Lavender considered this.
"So, something big is coming, but we don't know what. There must be a piece missing, something big you don't know. A secret. We just have to find out what it is."
"How are we even supposed to do that? My mum carries on about my gift, but I'm just a kid. We're just kids, Lav. What if it's worse than what happened to Ginny? And what if I can't stop it this time?" Luna's voice broke and she turned away from the others, sure that even glancing in their direction would alert them to the nasal prickling in her throat and furious blinking that were tell-tale signs she was about to start crying.

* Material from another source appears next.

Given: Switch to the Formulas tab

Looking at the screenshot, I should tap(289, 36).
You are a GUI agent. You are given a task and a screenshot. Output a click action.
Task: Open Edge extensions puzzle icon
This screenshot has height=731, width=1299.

"We'll do it together. We'll use our independent study time to investigate everything we can, snoop around. Maybe the adults know something we don't. And when we find out what it is, you'll be able to See more clearly."
"How do you know, Lav?" Luna wrung her hands, twisting the battered string of the runes bag around her fingers until they turned white.
"Because I believe in us. Look at all we've done so far, with you guiding us," Lavender's earnestness was both touching and unsettling. Luna's teeth gnawed at the inside of her cheeks. Lavender's unfailing trust in her made her feel more burdened by responsibility than ever before, and she hadn't properly explained how her anxiety felt like a snake coiled inside of her chest, tightening its grip each and every hour of every single day. But Lavender was looking at her expectantly, so she smiled, patted her friend's hand, and stretched out on the blanket, closing her eyes against the glaring light of the sun.
"Thanks, Lav. You always know just what to say."